Bolsonaro nutzt Machtposition um Medien einzuschüchtern
Das Audio der brasilianischen Journalistin, verbunden mit Kritik an ihrer Berichterstattung, war zuerst in einem Blog unter dem Dach der französischen Internet-Zeitung Mediapart veröffentlicht worden. Mediapart distanzierte sich von dem Post, nachdem Bolsonaro ihn für seine Medienschelte benutzt hatte. Dass der Präsident seine Machtposition nutze, um die Presse einzuschüchtern, sei besonders schwerwiegend, meint Cristina Zahar von Brasiliens Vereinigung für investigativen Journalismus:
"Wenn Politiker das tun, schaden sie nicht nur den Medien, sondern auch der Demokratie und der Gesellschaft, die ein Recht darauf hat, informiert zu werden."
"Wenn Politiker das tun, schaden sie nicht nur den Medien, sondern auch der Demokratie und der Gesellschaft, die ein Recht darauf hat, informiert zu werden."
Wegen seiner Verbalattacken gegen den Journalismus war Jair Bolsonaro bereits im Wahlkampf aufgefallen. Aber seit er in Amt und Würden ist, übt er sich keineswegs in Zurückhaltung: Im Durchschnitt kritisierte der Präsident bisher alle drei Tage die Presse. Einige seiner Regierungsmitglieder eifern ihm nach: Anfang März zeigte Bolsonaros Umweltminister Ricardo Salles auf Twitter seinen Ärger über eine kritische Kolumne der Deutschen Welle, indem er an die Verbrechen der Nazis erinnerte. Für die Lateinamerika-Korrespondentin der Zeitung Folha de Sao Paulo, Sylvia Colombo, ist es ein Krieg, den Bolsonaro gegen die Medien führt:
"Aber meine Zeitung hat von Anfang an gesagt: Wir sind nicht im Krieg mit Bolsonaro - das ist nicht unsere Rolle. Unsere Rolle ist der kritische Journalismus."
Medien üben keine Selbstzensur
Gegen Folha de Sao Paulo hat der Präsident geklagt, weil das Blatt während des Wahlkampfs berichtet hatte, Unternehmen hätten eine Kampagne Bolsonaros mit Falschnachrichten per WhatsApp finanziert. Journalistin Colombo sieht die Pressefreiheit in Gefahr, weil Bolsonaros Regierung den Journalismus demoralisieren wolle und den Zugang zu Informationen erschwere:
"Er hat mehrmals gesagt, dass er nicht mit der Presse sprechen will, sondern über die sozialen Netzwerke.

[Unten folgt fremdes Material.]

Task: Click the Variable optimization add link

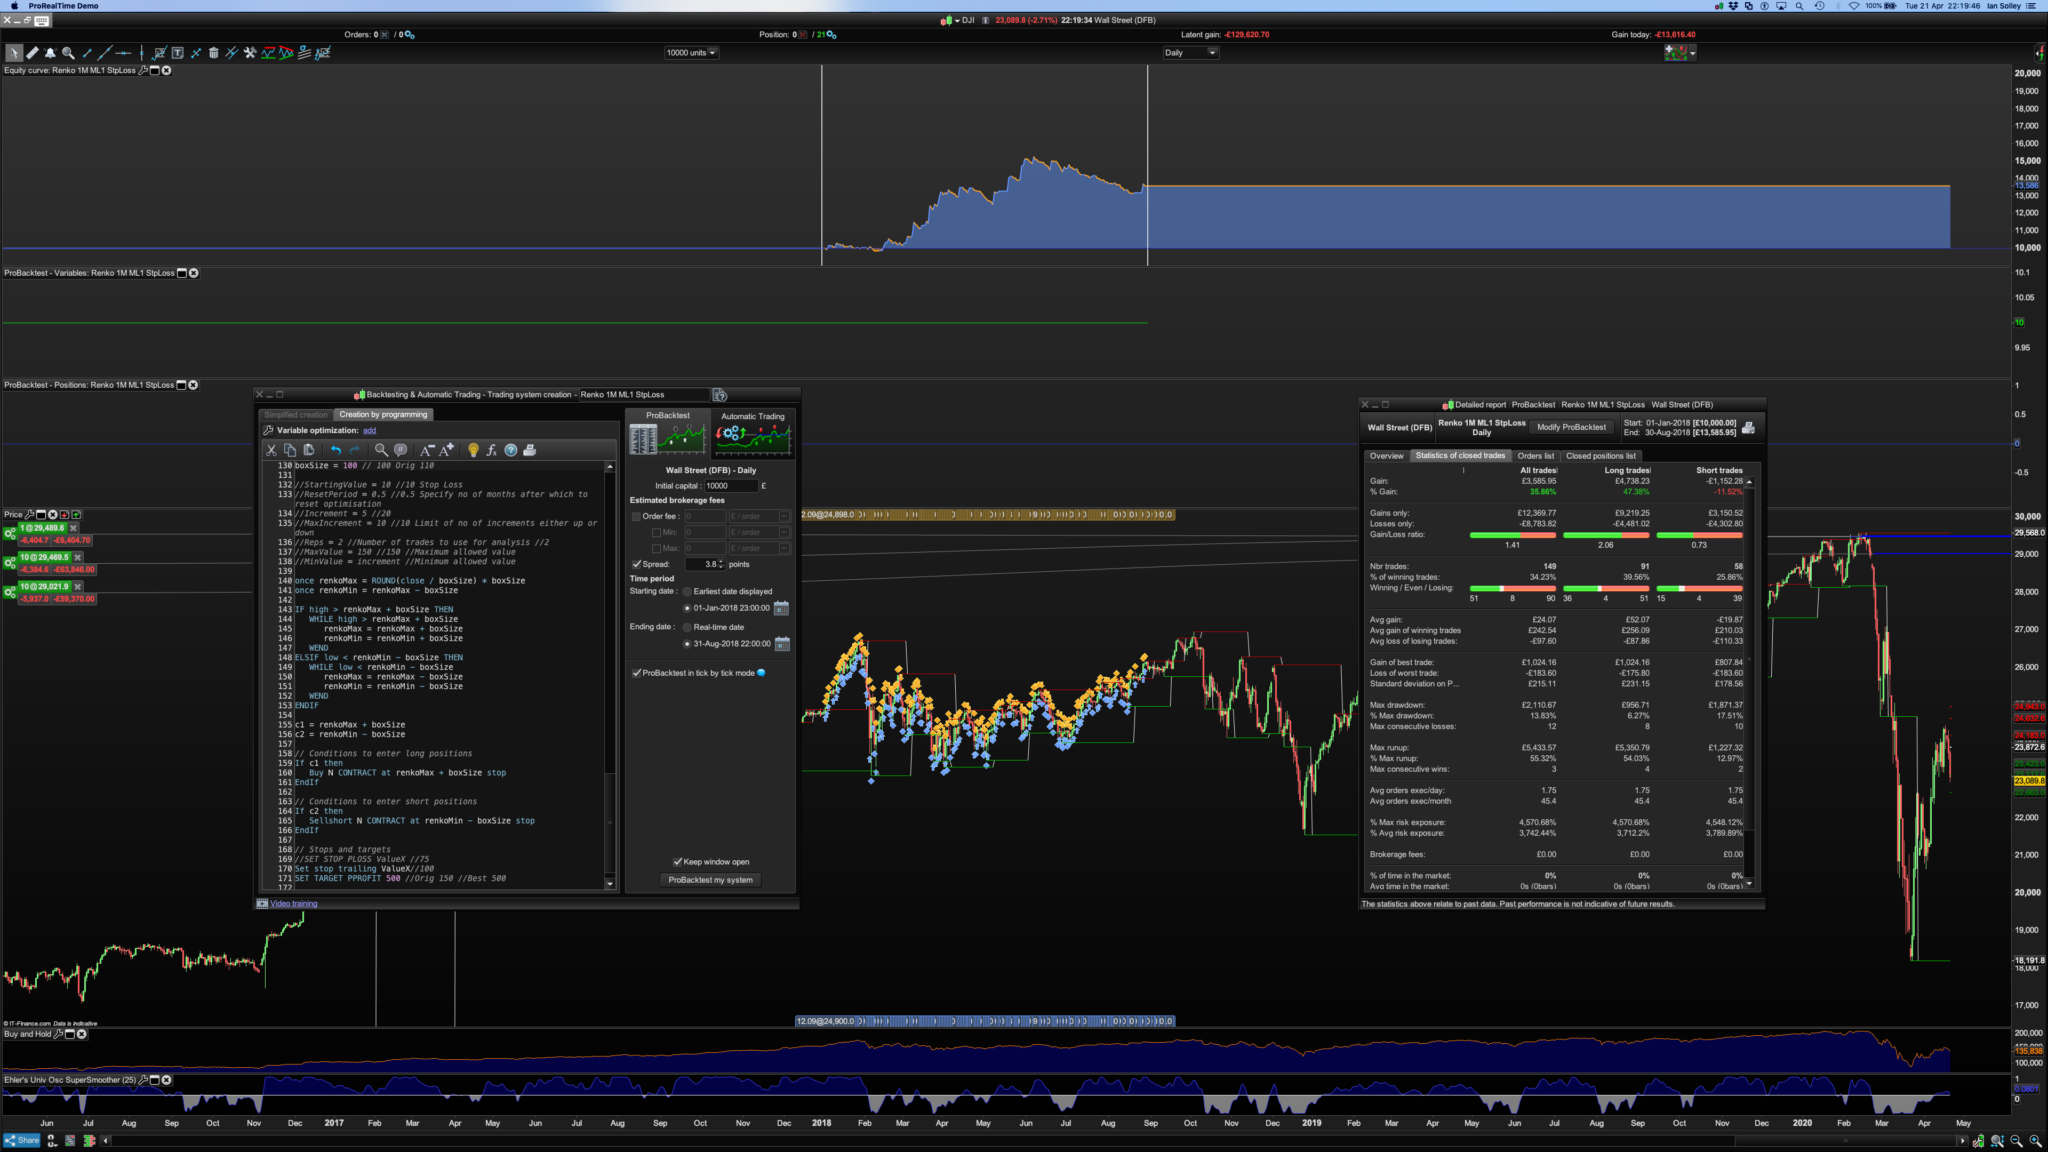Action: click(369, 430)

Und die großen Zeitungen haben oft keinen Zugang zu Regierungs-Pressekonferenzen."
Trotz der Angriffe und Hindernisse - die Medien ließen sich bisher nicht einschüchtern und übten auch keine Selbstzensur, meint Sylvia Colombo von Folha de Sao Paulo:
"Im Gegenteil: Die Journalisten wollen darüber informieren, was passiert."